About this exercise:
Drop the pictures; give again exactly the lines from the one holding "Image resolution: width=668" through the end of the data.
··· The input ···
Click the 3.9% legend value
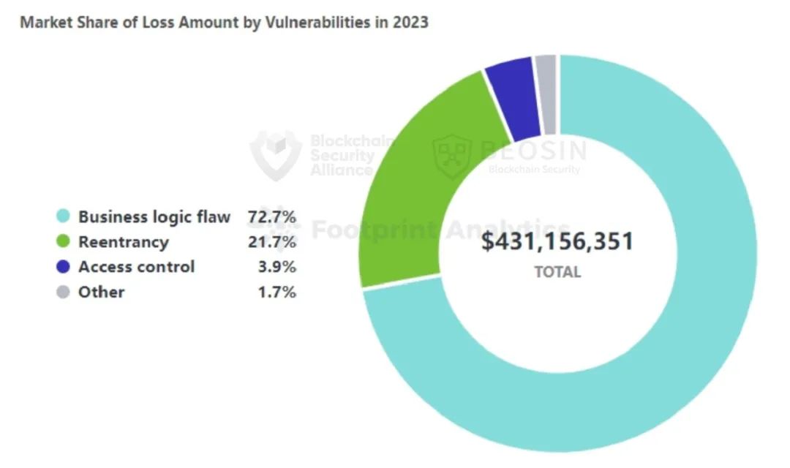 tap(277, 267)
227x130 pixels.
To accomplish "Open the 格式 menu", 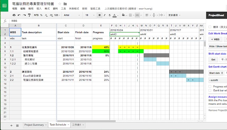I will [x=47, y=9].
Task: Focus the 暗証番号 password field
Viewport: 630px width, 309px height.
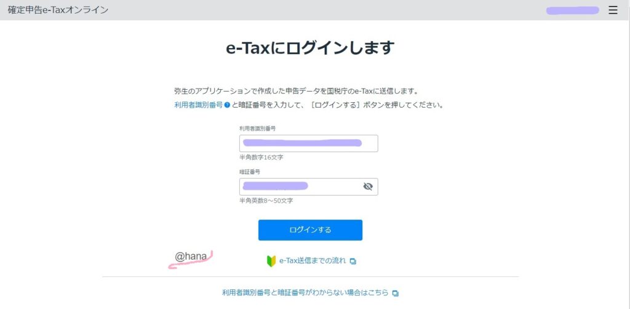Action: tap(309, 187)
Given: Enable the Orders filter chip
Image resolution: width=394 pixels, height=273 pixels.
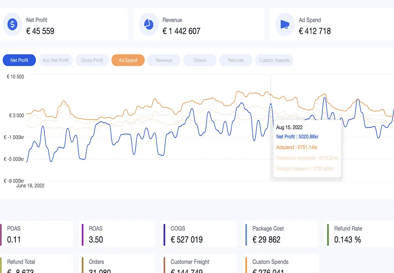Looking at the screenshot, I should (x=200, y=60).
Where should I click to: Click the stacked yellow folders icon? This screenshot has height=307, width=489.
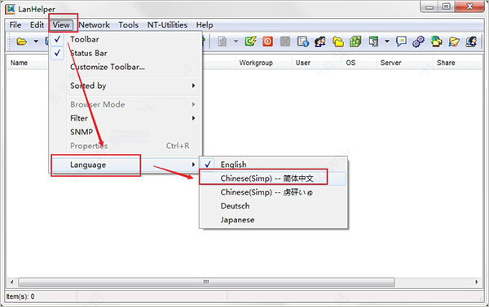pos(337,42)
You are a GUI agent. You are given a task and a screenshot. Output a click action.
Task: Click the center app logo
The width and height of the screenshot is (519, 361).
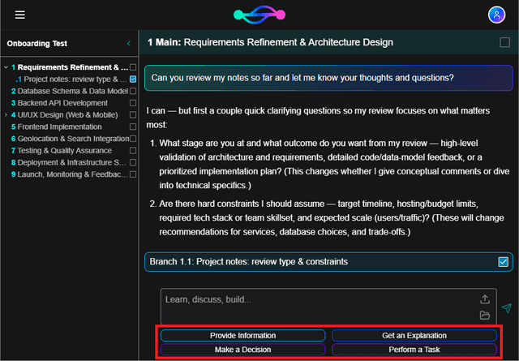260,15
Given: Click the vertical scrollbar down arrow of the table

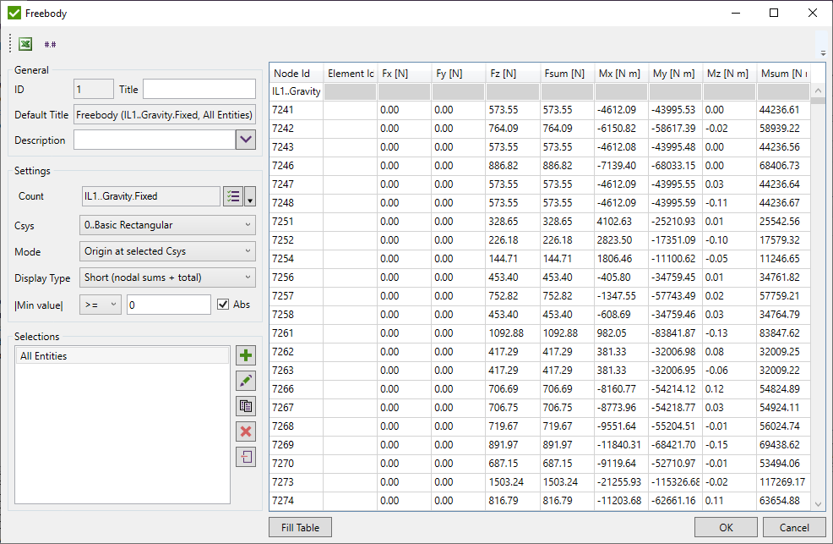Looking at the screenshot, I should click(x=817, y=504).
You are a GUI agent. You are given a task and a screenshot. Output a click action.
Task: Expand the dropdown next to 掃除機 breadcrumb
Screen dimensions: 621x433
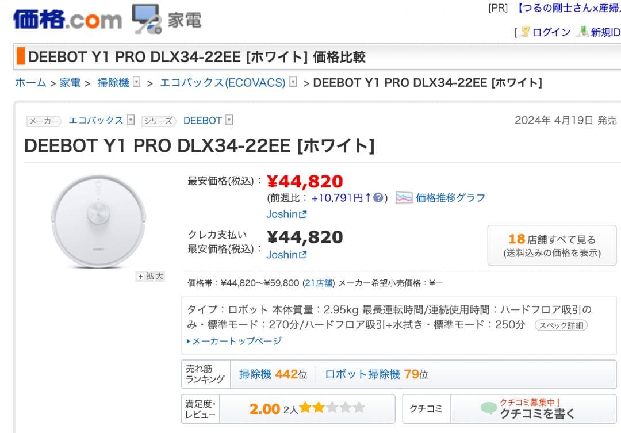(x=136, y=82)
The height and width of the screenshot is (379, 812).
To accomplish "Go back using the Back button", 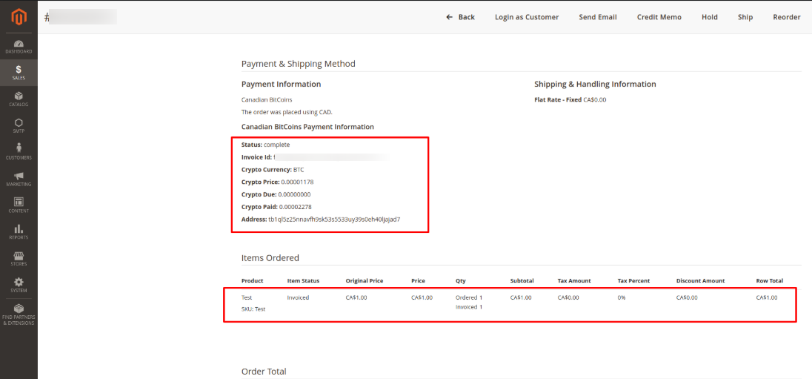I will click(460, 17).
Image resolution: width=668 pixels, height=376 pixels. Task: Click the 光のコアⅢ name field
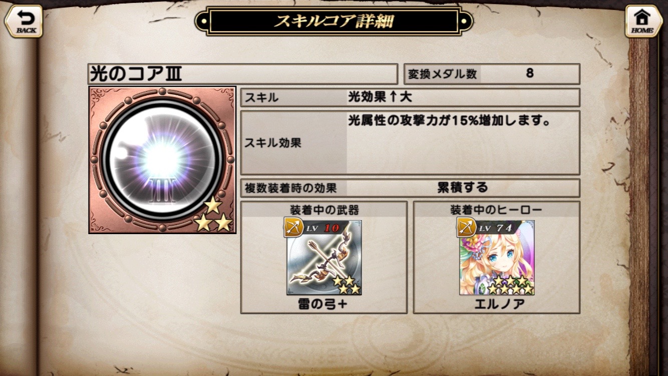coord(243,74)
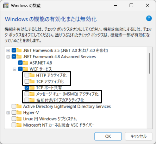
Task: Click the blue help question mark icon
Action: (x=149, y=18)
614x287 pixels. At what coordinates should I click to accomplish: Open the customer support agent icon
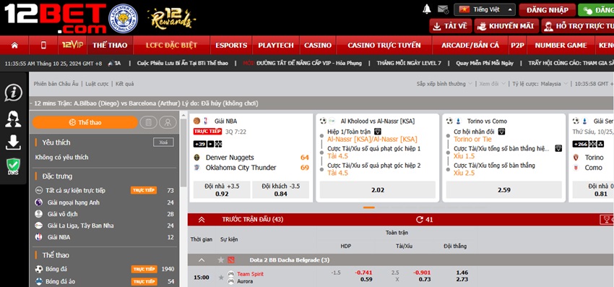coord(13,119)
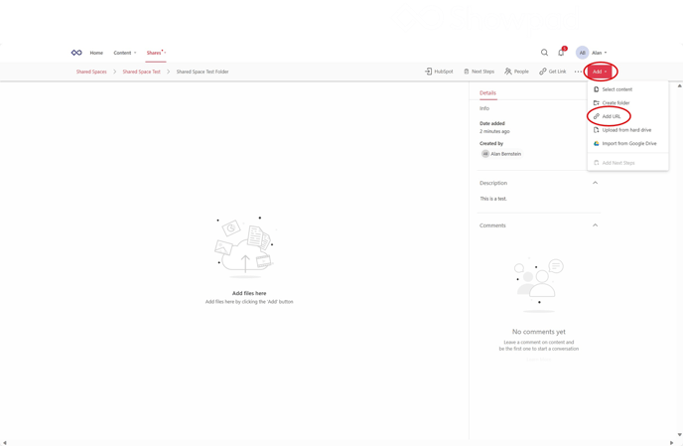Click the HubSpot toolbar button
Image resolution: width=683 pixels, height=446 pixels.
[x=438, y=72]
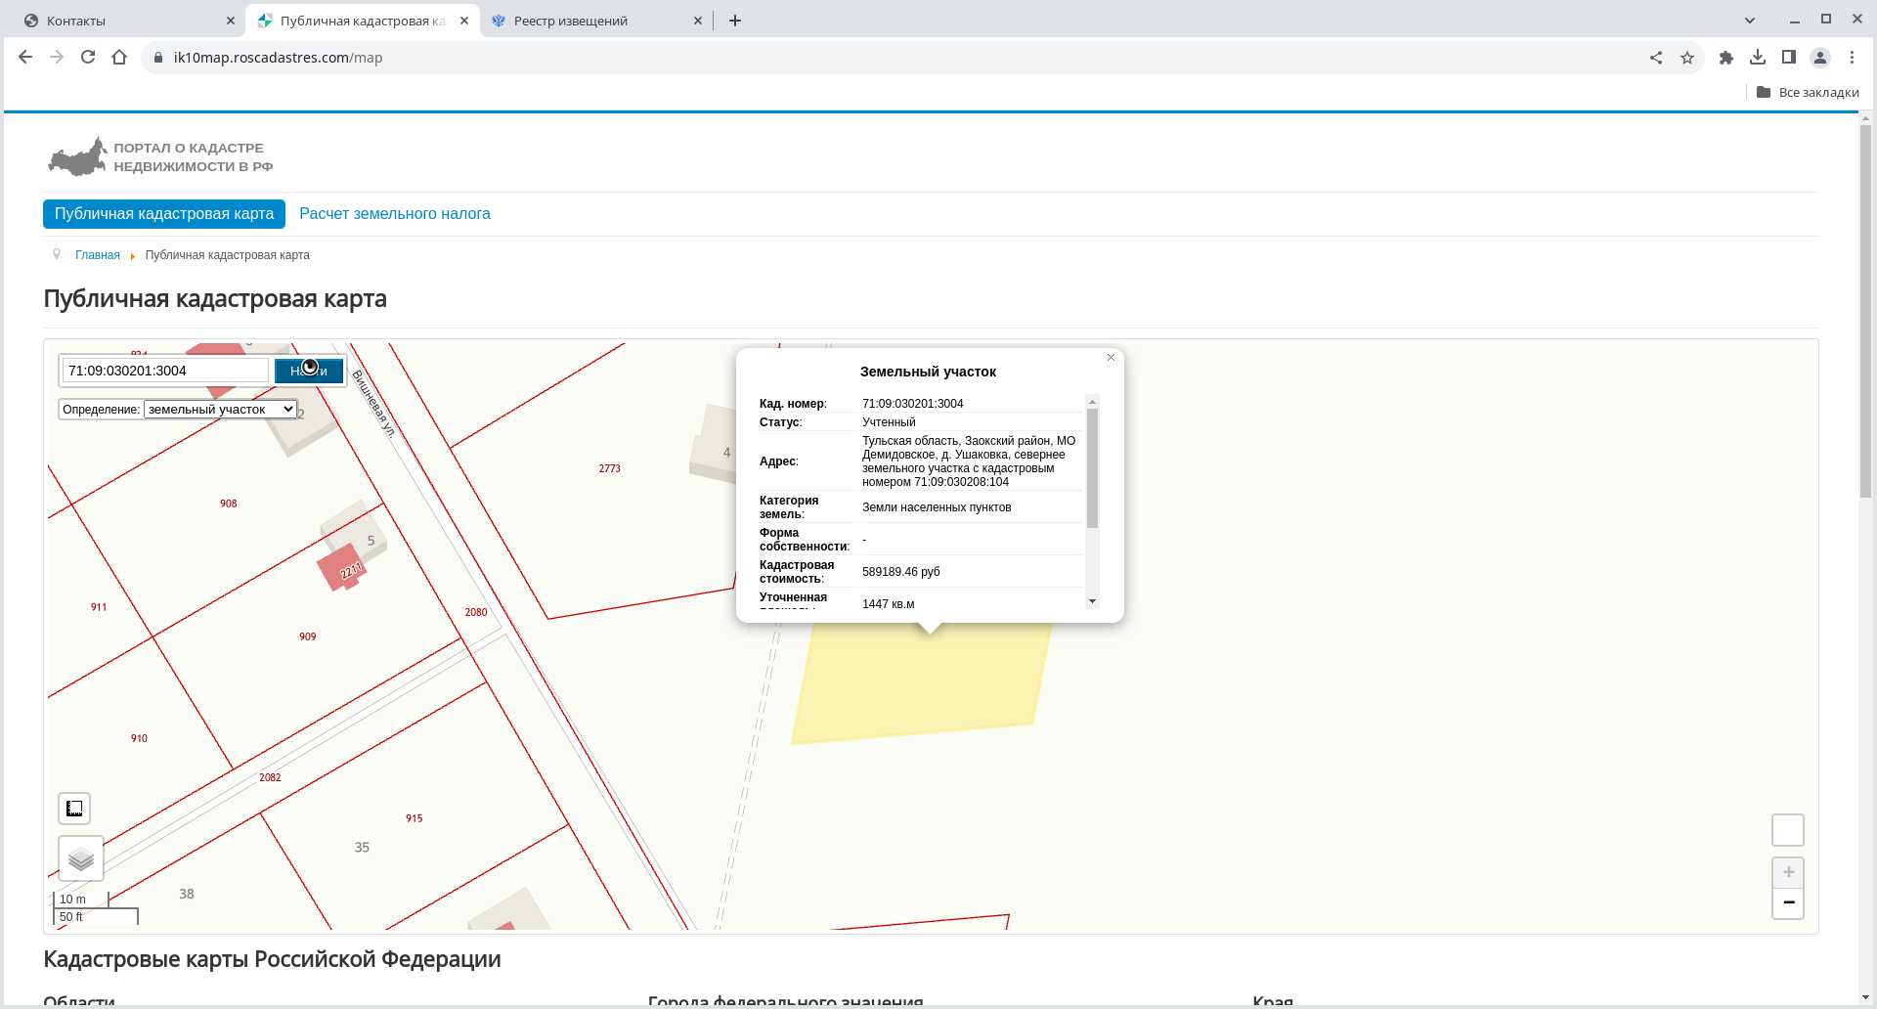Open the Chrome three-dot menu
Viewport: 1877px width, 1009px height.
1852,58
···
Response to the exercise:
Image resolution: width=668 pixels, height=376 pixels. Task: Click the 光のコアⅢ name field
coord(243,74)
Task: Click the blue help question mark icon
Action: (x=149, y=18)
614x287 pixels. At what coordinates should I click to accomplish: Open the customer support agent icon
coord(13,119)
Click the HubSpot toolbar button
Image resolution: width=683 pixels, height=446 pixels.
[x=438, y=72]
Open the Chrome three-dot menu
Viewport: 1877px width, 1009px height.
1852,58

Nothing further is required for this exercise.